Hi all. I am fairly new to bread baking. First few loaves baked a while ago, took a long break, tried again. I get small dense bricks consistently. I've read a lot of advice here and elsewhere, and I'm going to try a bunch of things based on what I read. That said,I noticed a couple of things that might be clues. Any suggestions would be welcome.
I'm using Reinhart's French bread recipe from BB Apprentice. For consistency I would like to stick to just one recipe for a while. I want to learn to make kneaded yeast breads -- just a goal I have. I weighed all the ingredients (except salt and yeast). Used instant yeast, about 2-3 months old, kept in freezer. Flours are 50/50 mix of all-purpose and KA bread flour. (This is what Reinhart says to use). I checked the water temperature -- high 90s. I mixed and kneaded by hand and would like to keep doing that. The only difference from his method is I made round loaves, not baguettes. I proofed in medium sized mixing bowls, lined with dish towels sprayed with oil, covered with cling wrap. Got lots of rising both times.
Seemed OK:
Initial dough was on the sticky side (to me anyway). I thought I had a decent windowpane (but what do I know....) I stuck a probe in and got about 77 deg when I was done kneading.
Seemed weird:
The recipe doesn't specify any folds during first rise. It says push down if dough doubles in less than 2 hours. Did that. Not folds though.
After first rise, recipe says divide, careful not to degas, form baguettes. (Rounds for me). No bench rest? No pre-shaping?
When I tried to score the dough, it closed right up every time. Kind of soft.
End results were small, wet, dense. loaves.

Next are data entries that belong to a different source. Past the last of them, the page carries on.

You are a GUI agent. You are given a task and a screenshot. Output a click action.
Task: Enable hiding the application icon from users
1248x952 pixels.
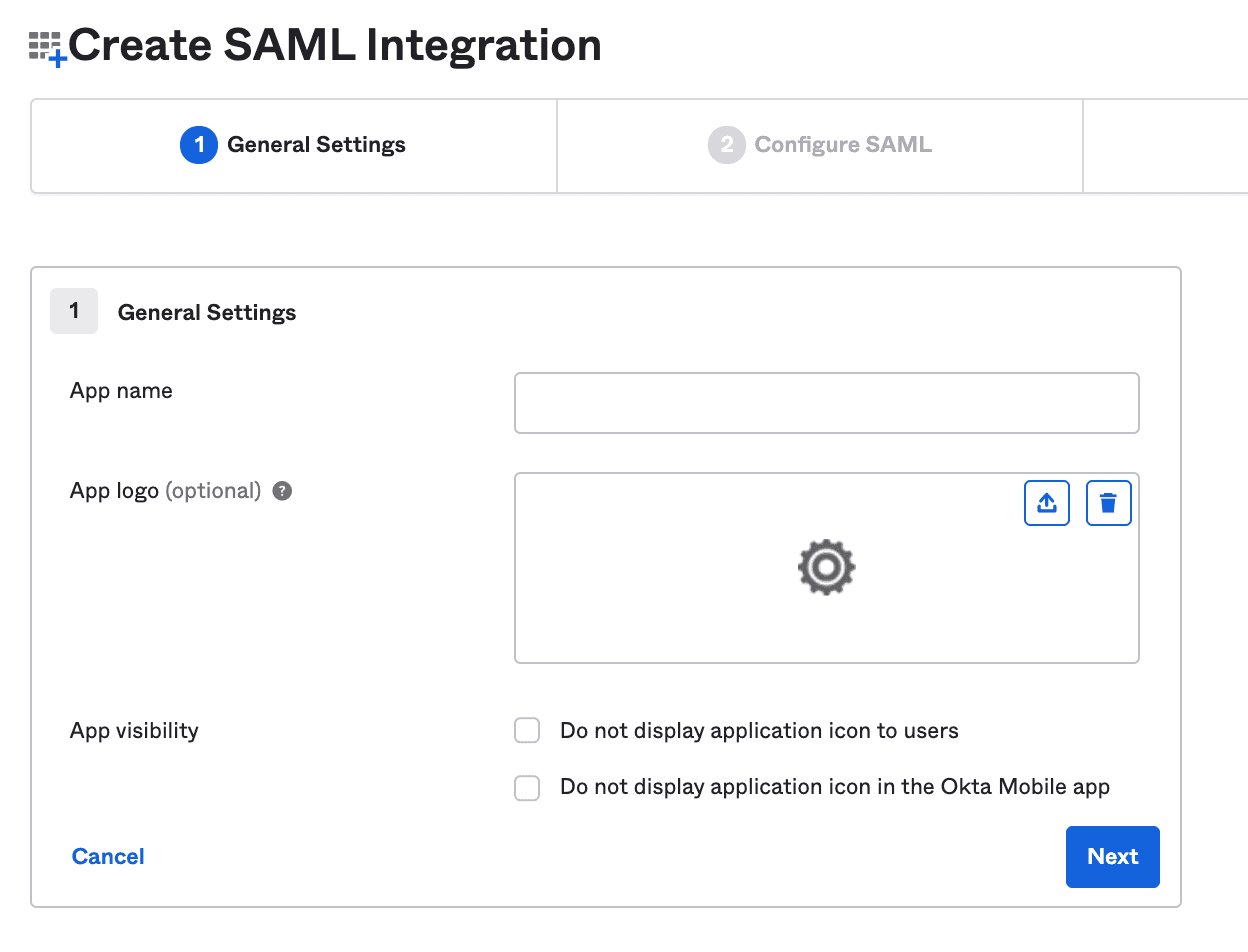tap(527, 730)
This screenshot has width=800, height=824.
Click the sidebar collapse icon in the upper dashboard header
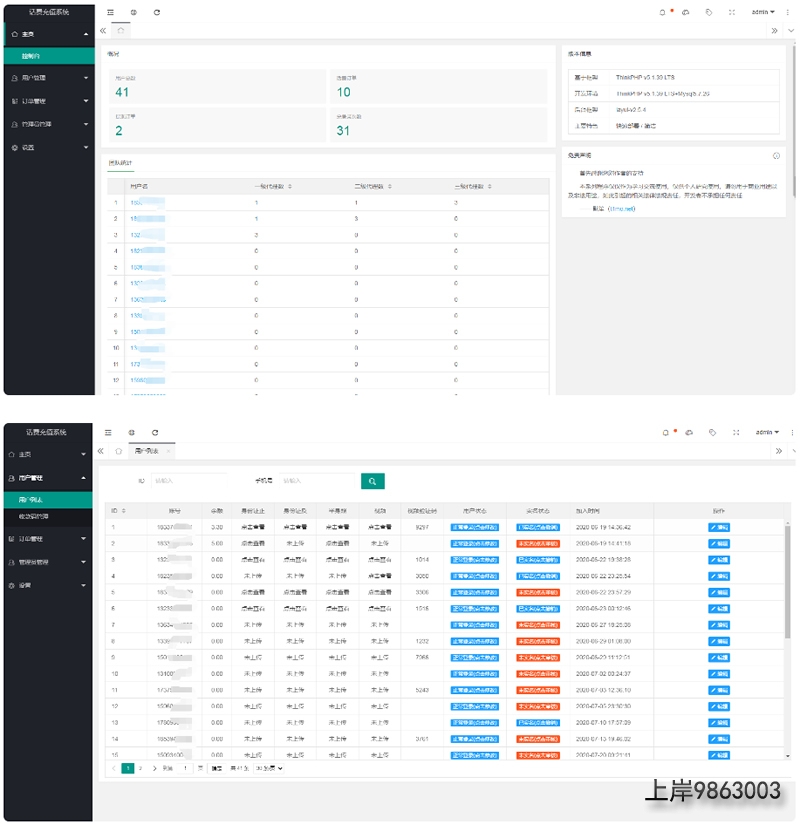[110, 12]
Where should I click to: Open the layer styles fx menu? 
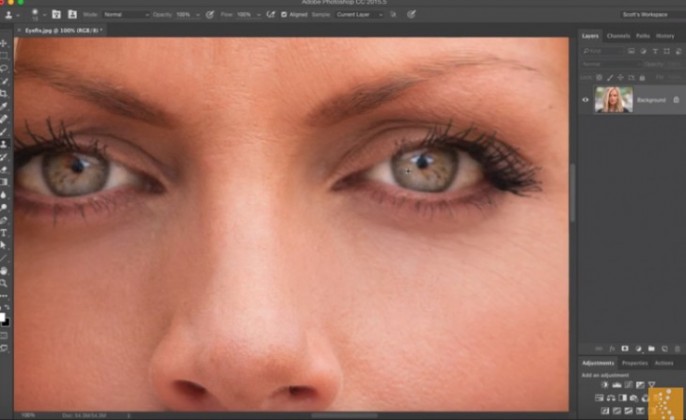point(611,347)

Thanks for any suggestions.
Aram
Aram, welcome. FIrst, you are right on the money to want to stick with one recipe, and keep making it till you master it. I suggest, however, you start with http://www.thefreshloaf.com/lessons/yourfirstloaf I have read a number of the Reinhart books, but don't recall that recipe. The recipe I linked is designed for the purpose of a good introduction. Once you get that mastered, and you want to go back to the Reinhart recipe, you will need to give us some more info on your work flow. In general, if you knead it enough , then allow a bulk ferment to nearly double, then shape and allow to final proof to anywhere from 1 and 1/2 to a little less than twice the size, and put it in a hot oven, it shouldn't be dense if the recipe is good. If it is too dry, or too wet, it can come out dense, or if you stop the bulk ferment or final proof too early or too late, it will also be a bit dense.
Thank you!
Can I use bread flour for that first loaf recipe? I have a bunch.